Ryuma Go

Personal information
- Born: Hiroshi Yagi March 23, 1956 Tokyo, Japan
- Died: October 18, 2009 (aged 53)

Professional wrestling career
- Ring names: Ryuma Go; Hiroshi Yagi; Mister Go; The Super Ninja; Ninja Go; Mr. Zinn;
- Billed height: 1.85 m (6 ft 1 in)
- Billed weight: 108 kg (238 lb)
- Trained by: IWE Dojo
- Debut: September 9, 1972

= Ryuma Go =

Japanese professional wrestler

Hiroshi Yagi (八木 宏, Yagi Hiroshi), best known by his ring name Ryuma Go (剛 竜馬, Gō Ryūma), was a Japanese professional wrestler. He is best known for his tenures in All Japan Pro Wrestling (AJPW), New Japan Pro Wrestling (NJPW), Wrestle Association-R (WAR) and the National Wrestling Alliance (NWA). He won the WWF Junior Heavyweight Championship defeating Tatsumi Fujinami in 1979. He is also the founder of Pioneer Senshi, considered the first independent promotion in Japan.

== Career ==
Ryuma Go began his wrestling training in 1971 at age 15. A year later, he made his professional wrestling debut on September 9, 1972, for International Wrestling Enterprise. Also in 1972 both New Japan Pro Wrestling and All Japan Pro Wrestling started where he would work for both companies for years. In 1974, Go made his debut in North America where he worked in Canada for Stampede Wrestling in Calgary and NWA All-Star Wrestling in Vancouver under his real name. In 1978, he made his debut in the United States working for NWA Hollywood where he won the NWA Americas tag team titles with Black Gordman.

On October 2, 1979, Go won the WWF Junior Heavyweight Championship defeating Tatsumi Fujinami in Osaka, two days later he dropped the title back to Fujinami in Tokyo for New Japan.

In 1979, he returned to both Calgary and Vancouver. Then in 1980, Go wrestled his last match for International Wrestling Enterprise as the company folded in 1981 where Go became a full time worked for New Japan. UWFi was formed in 1984 by Akira Maeda, Yoshiaki Fujiwara and other New Japan defectors where Go would team with Rusher Kimura. Later that same year, Go work in Mexico and work full time for All Japan.

Go would return to the States in 1986 working for American Wrestling Association (AWA) as the Super Ninja. In 1987, he worked for UWF Mid-South as feuding with Steve Cox. Later that year in the AWA, he changed his name to Mister Go teaming with Shunji Takano as the Super Ninja. In 1988, he left AWA and returned to Japan.

Brief: Continue the Ryuma Go biography from the point where it ends.

Data block:
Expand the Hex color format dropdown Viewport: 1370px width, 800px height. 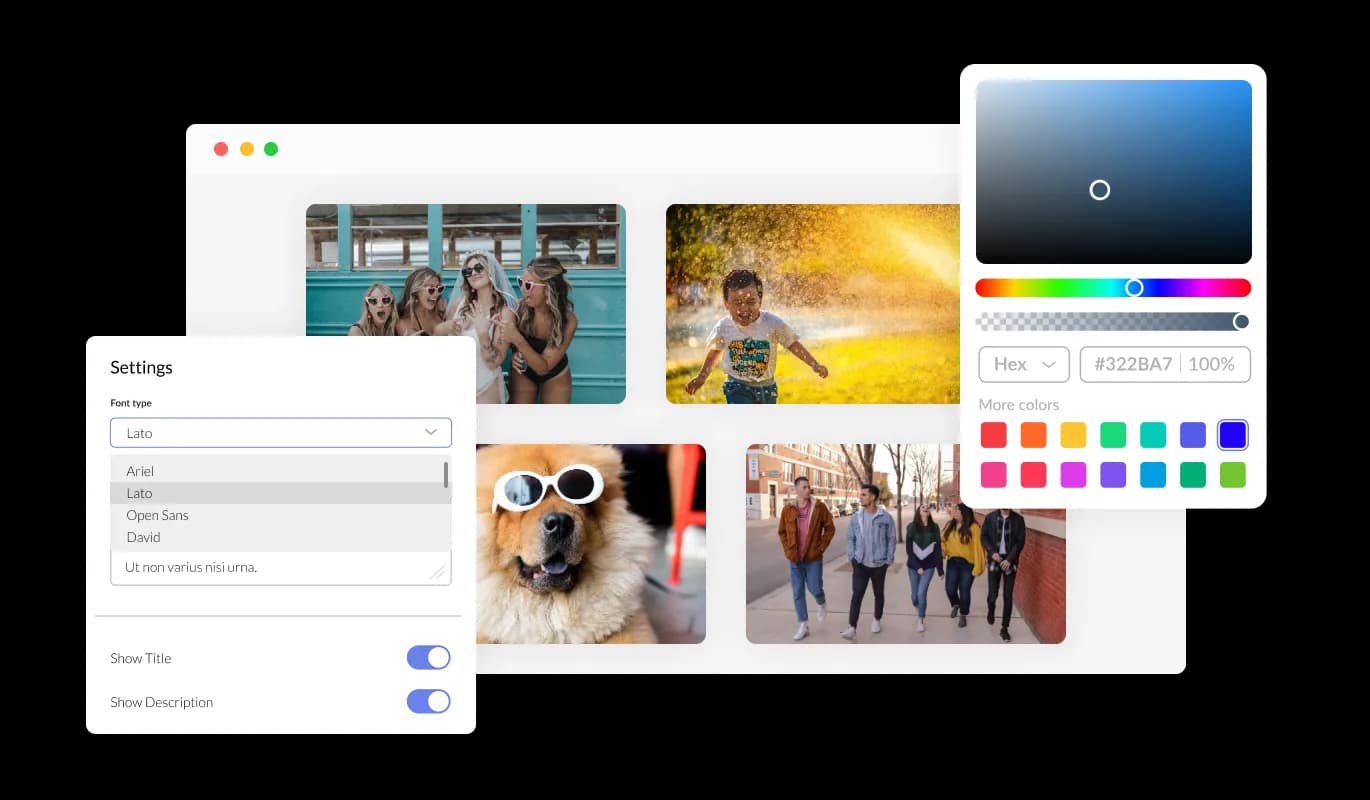point(1024,364)
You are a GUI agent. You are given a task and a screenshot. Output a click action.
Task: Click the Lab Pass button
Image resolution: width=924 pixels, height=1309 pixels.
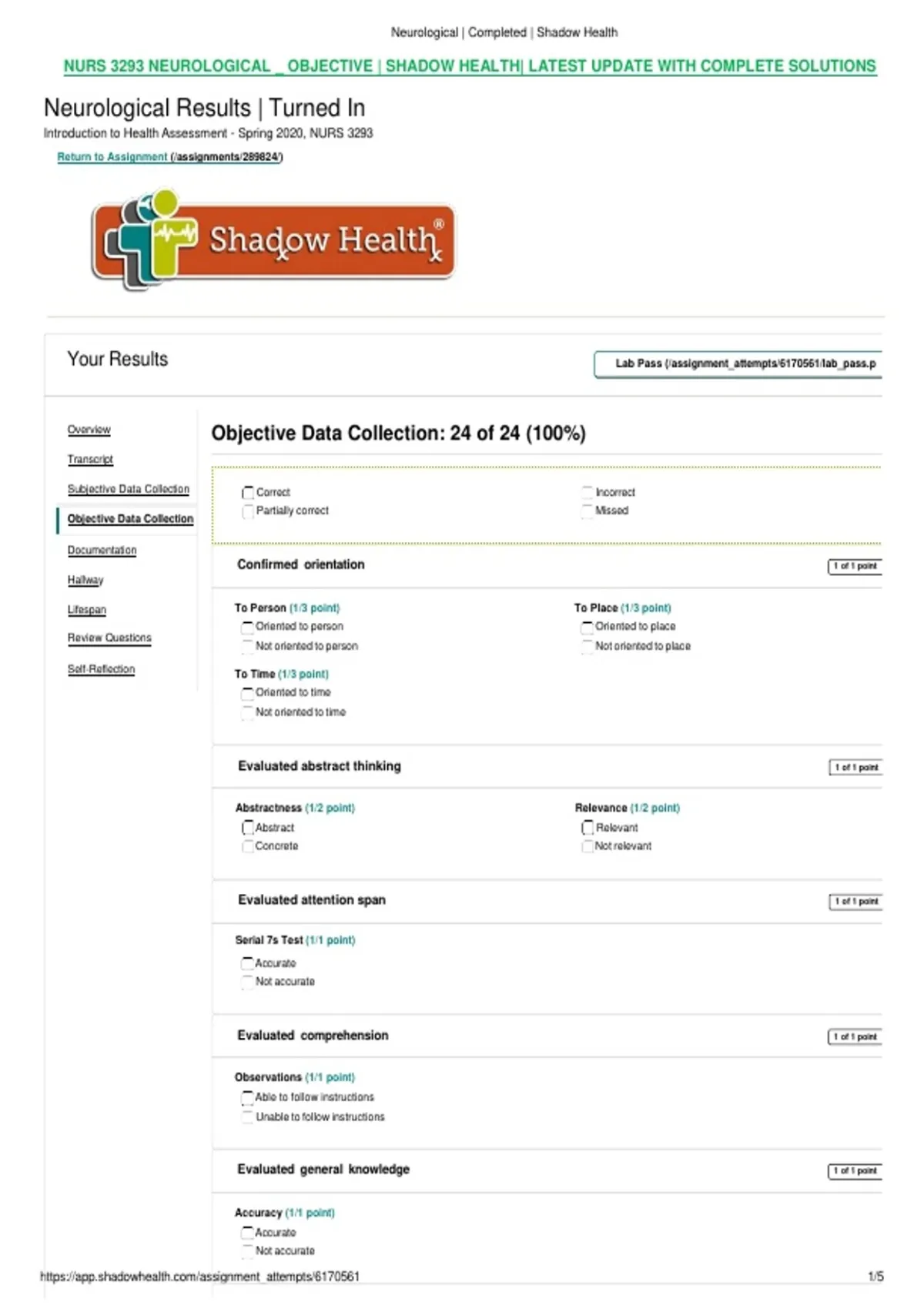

Task answer:
In 1989, Go started his Pioneer Senshi, the first independent Japanese promotion. In the 1990s he worked for Oriental Pro Wrestling, Pacific Northwest Wrestling, and Wrestle Association-R. Later in his career he worked for more independent Japanese promotions until his retirement in 2000.

In 2006, he returned to wrestle for DDT Pro Wrestling and other Japanese promotions. He wrestled his last match on September 3, 2009.

== Personal life ==

Yagi married his wife in 1987, and together they had one son and two daughters. Their relationship, however, was often strained, due to the fact that Yagi kept what money he earned from wrestling for himself, meaning his wife had to work full time to provide for their children. She filed for divorce in 2003, which was finalised in 2005.

=== 2003 arrest ===

Yagi was arrested on suspicion of theft at the west exit of JR Shinjuku Station on January 15, 2003, after reportedly snatching a wallet containing around ¥22,000 from a 69 year-old woman and attempting to flee. He was stopped and apprehended by a nearby office worker, and later taken into custody at Shinjuku Police Station. Yagi, who was working in an office at the time of his arrest, denied the crime and claimed he was returning the wallet to the woman after she had dropped it. He remained in detention for 188 days until he was released without prosecution on July 22, 2003.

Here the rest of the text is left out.